Getting Data In

Question on Line Breaker for XML log

kkossery
Communicator

Hi Experts,

We are trying to ingest a XML log file to splunk with the following data

2016-05-26 10:14:37 | R.R.services.section_B_C.save.saveSection_B_C | [I] | <?xml version="1.0"?>
<subsidary_id>1014</subsidary_id>
<is_first_filling>false</is_first_filling>
<system_id>8323</system_id>
<updated_by>username@email.com</updated_by>
<created_by>username@email.com</created_by>
2016-05-26 10:14:49 | R.R.services.section_A_K_N.save.saveSection_A_K_N | [I] | <?xml version="1.0"?>
<soa_cable_id>4913</soa_cable_id>
<accounting_period_id>1008</accounting_period_id>
<gross_recipts>8233</gross_recipts>
<contact_person_id>1095</contact_person_id>
<user_name>user@email.com</user_name>
<form_type_id>1079</form_type_id>
<form_type_value>short</form_type_value>
2016-05-26 10:14:58 | R.R.services.section_D.save.saveSection_D | [I] | <?xml version="1.0"?>
<community>
  <soa_city_id/>
  <soa_cable_id/>
  <is_first_community>true</is_first_community>
 ..
 ..

We are trying to see if we can extract the first block (savesection_B_C) and then the second block (savesection_A_K_N) etc.. and we think Line breaking this till these blocks will give us a way to build a report on Splunk.
Let us know if this makes sense.

0 Karma

woodcock
Esteemed Legend

Try this:

[YourSourcetypeHere]
BREAK_ONLY_BEFORE_DATE = true
SHOULD_LINEMERGE = true
TIME_FORMAT = %Y-%m-%d %H:M:%S
0 Karma

kkossery
Communicator

Thanks!

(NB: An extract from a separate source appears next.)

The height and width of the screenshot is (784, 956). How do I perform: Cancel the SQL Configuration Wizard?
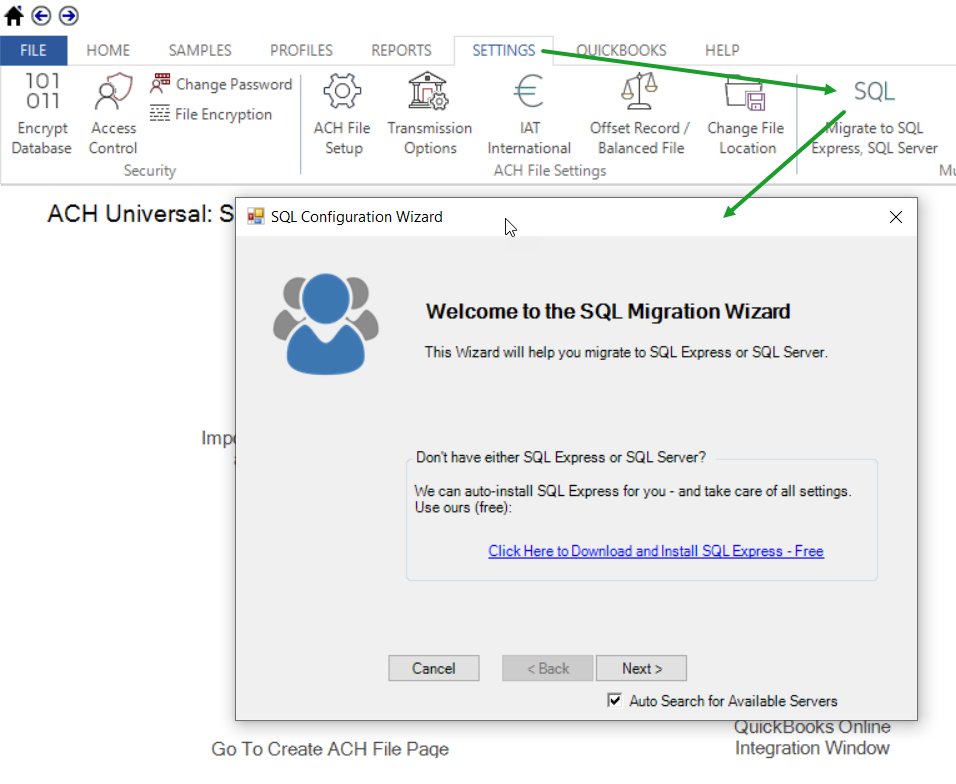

I have a variation to the above question as we found out this further complicates matters on extraction. From the below code, can we force splunk to ignore the timestamps and select the whole block (start to end)? We would then run a xmlkv | table soa_cable_id etc.. to make a report.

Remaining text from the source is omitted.